Problem details:
Look below for the line holding "You are a computer-use agent." and the line holding "Instruction: Click the". Repeat those two and everything between, exactly.

Supplied material:
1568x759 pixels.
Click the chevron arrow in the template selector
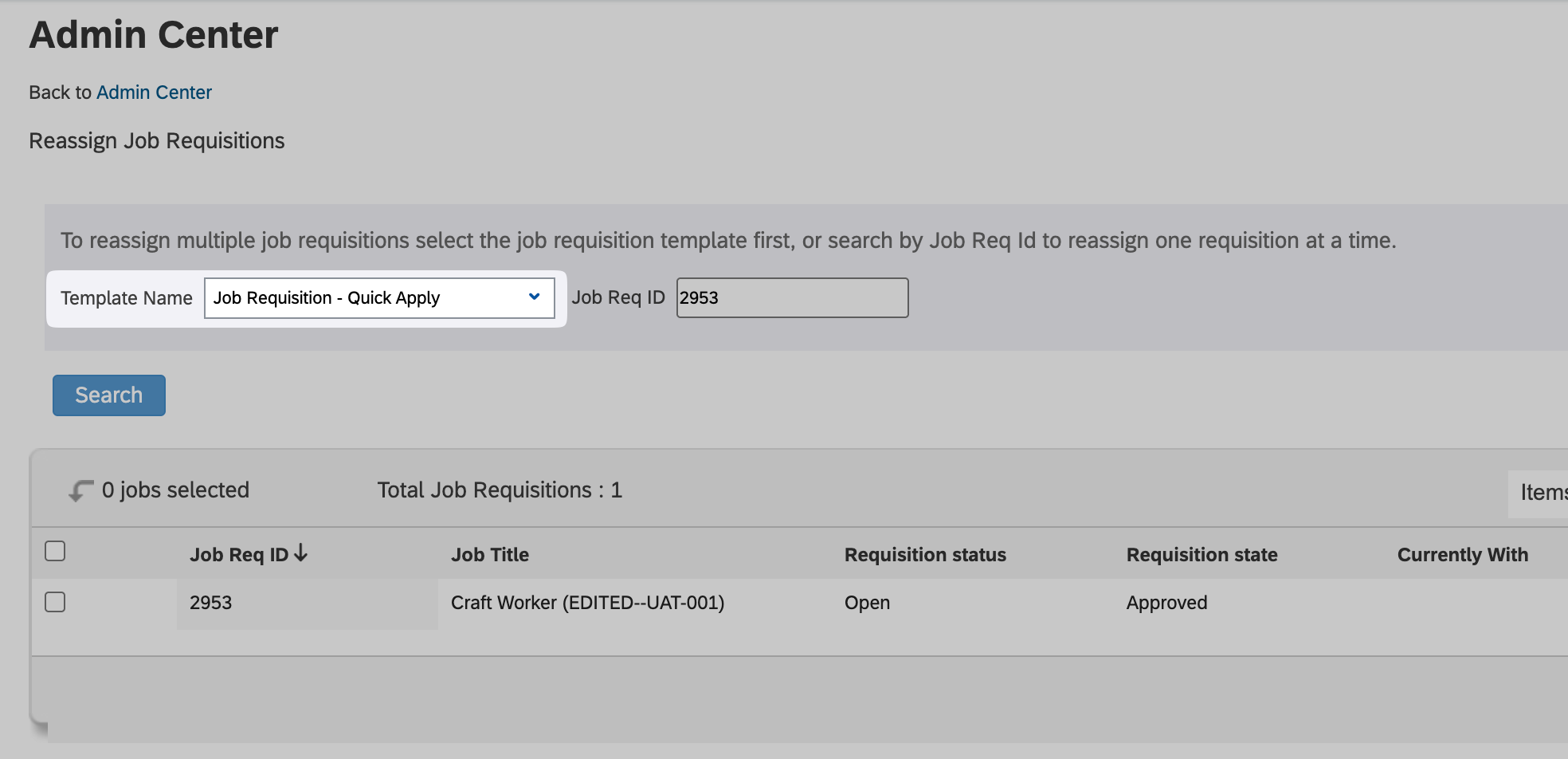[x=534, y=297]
--
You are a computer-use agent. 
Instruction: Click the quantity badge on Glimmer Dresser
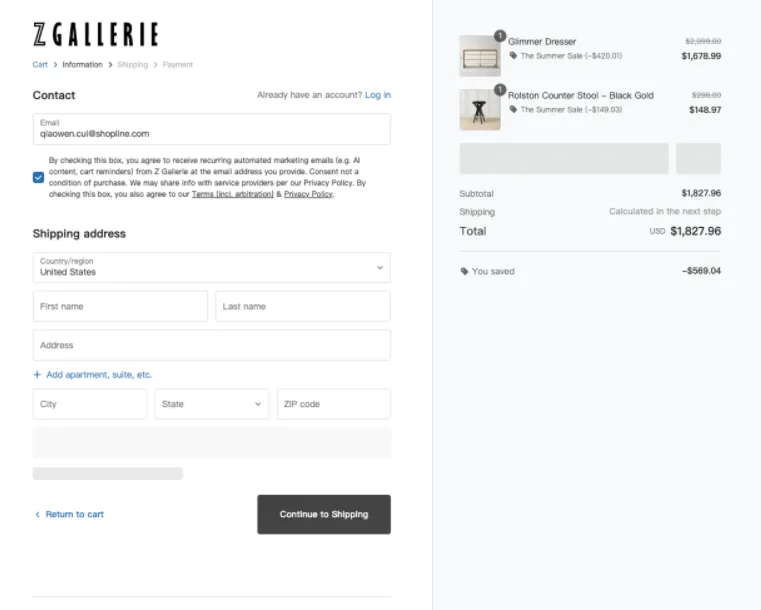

Written answer:
You are a computer-use agent. 
Instruction: Click the quantity badge on Glimmer Dresser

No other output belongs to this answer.